Die Minuten vergingen, und gerade als Kain sich fragte, ob sein Plan, die Emotionen seines Gegners zu provozieren, fehlgeschlagen war, spürte er es – eine schwache Welle in dem Energiefeld, das er geschaffen hatte. Jemand näherte sich, seine Bewegungen waren vorsichtig, aber entschlossen.
Kain blieb still sitzen, atmete langsam und gleichmäßig und ahmte den flachen Rhythmus des Schlafes nach, während er auf den richtigen Moment wartete.

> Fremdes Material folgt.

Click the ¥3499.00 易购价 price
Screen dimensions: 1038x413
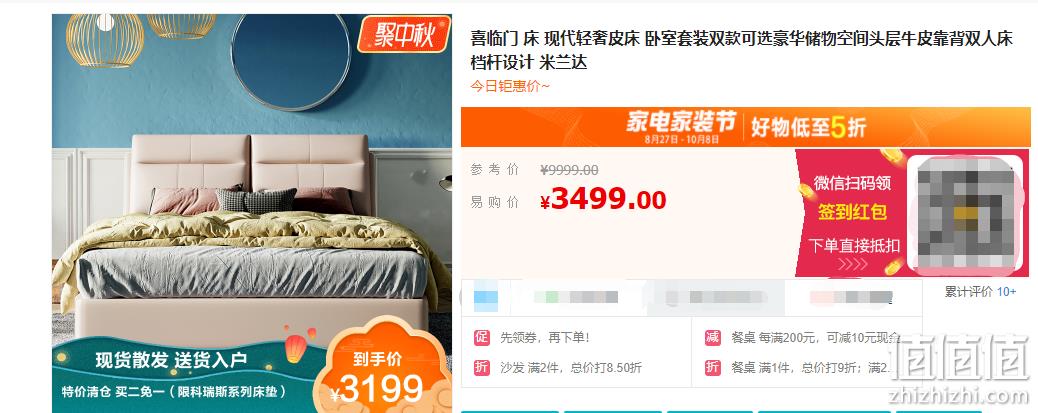pyautogui.click(x=602, y=199)
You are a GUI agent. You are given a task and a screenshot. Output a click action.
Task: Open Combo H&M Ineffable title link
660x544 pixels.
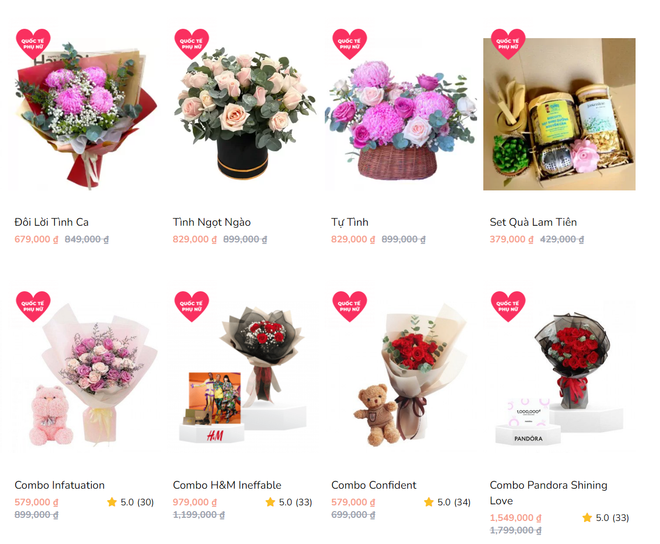point(227,485)
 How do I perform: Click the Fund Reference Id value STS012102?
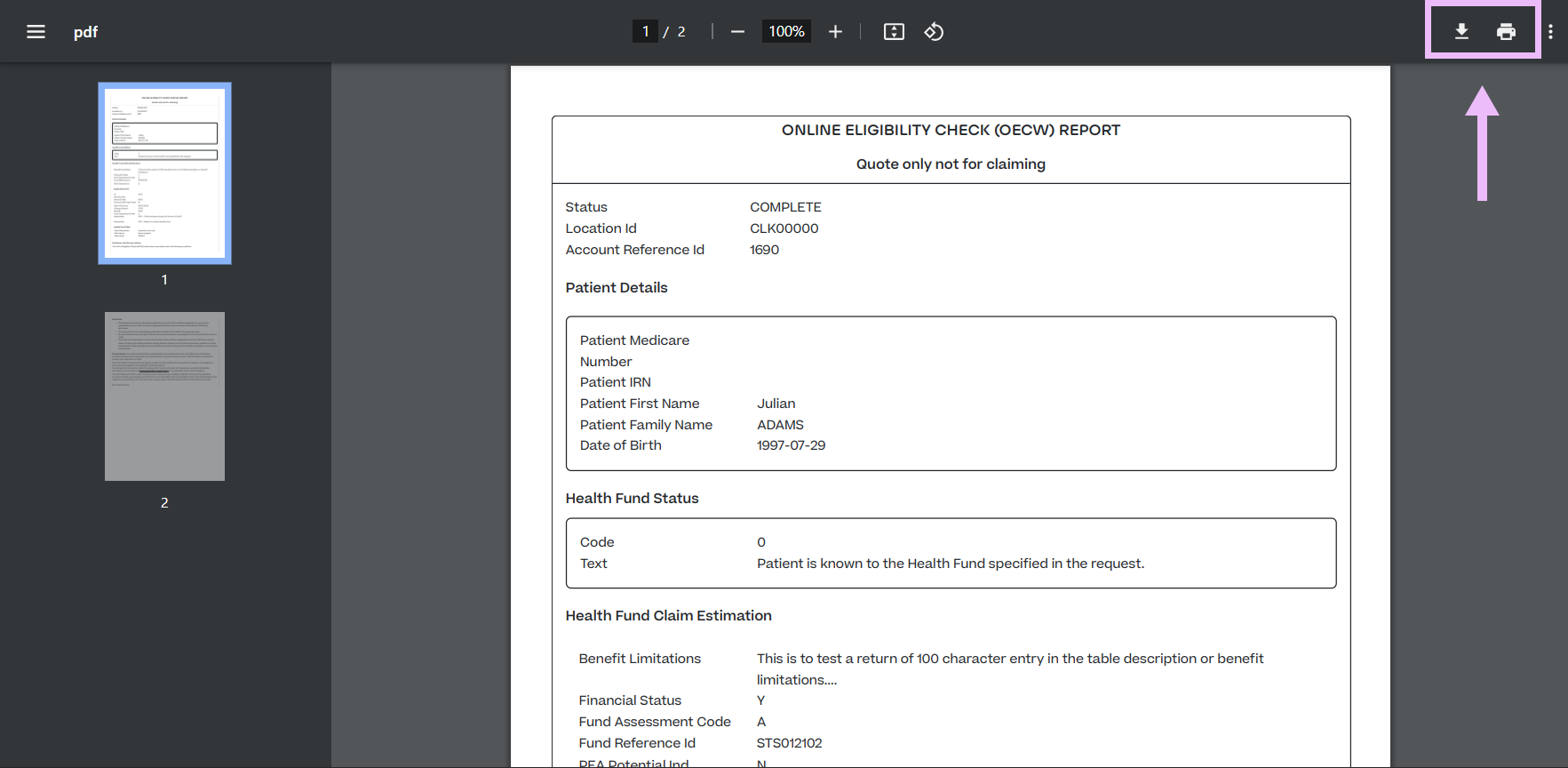pos(789,743)
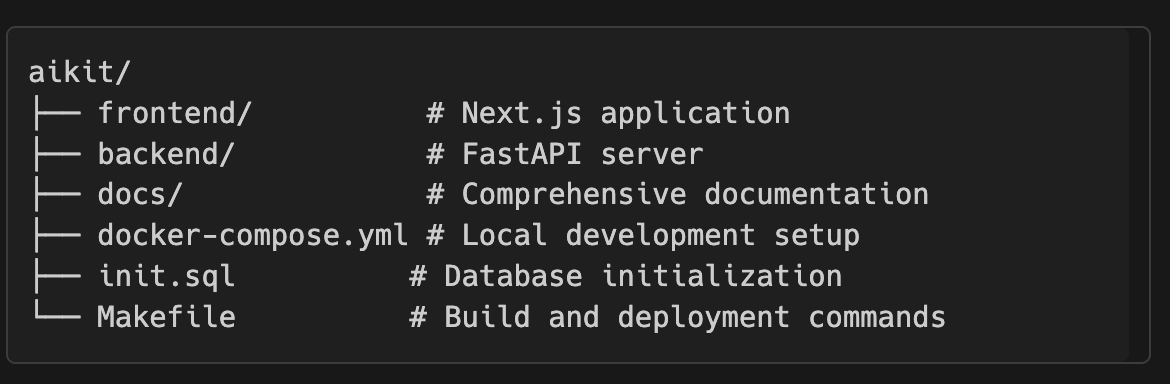Click the aikit/ root folder line
Viewport: 1170px width, 384px height.
tap(79, 73)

Der feindselige Blick war jetzt fast überwältigend, und er konnte spüren, wie sich die Person näherte. Als sie nur noch wenige Meter entfernt war, sprang Kain los.

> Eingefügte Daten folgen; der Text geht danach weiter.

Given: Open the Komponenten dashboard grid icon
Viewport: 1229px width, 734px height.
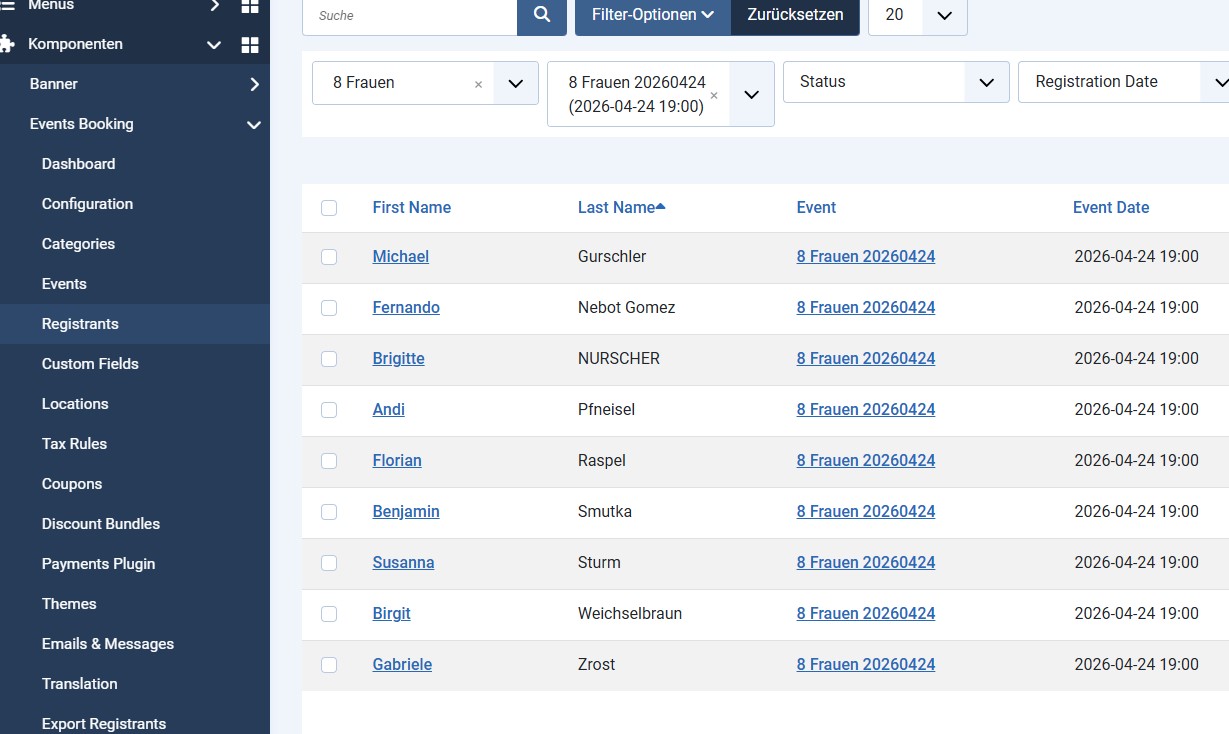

Jetzt, da ein einzelnes Ziel identifiziert und aus der dichten Menschenmenge gelockt worden war, konnte Bea ihr ganzes Können zeigen. Obwohl sie noch geschwächt war, konnte sie das schaffen – eine gewöhnliche Person zu fangen war nichts im Vergleich dazu, die Gedanken von Dutzenden in einer chaotischen Menschenmenge zu kontrollieren und zu lesen.
Nachdem Kain ihr mitteilte, dass sich links von ihm ein „unerwünschter Gast“ im Gebüsch versteckte, streckten sich Dutzende kaum sichtbarer Fäden von ihr aus und verschwanden im Laub.
Nach einem kurzen Rascheln, bei dem es so aussah, als würde das Ziel versuchen, dem Angriff auszuweichen oder sich zu wehren, kehrte wieder Ruhe ein.
Kain grinste sofort, als er von Bea die Bestätigung erhielt, dass sie die Kontrolle hatte.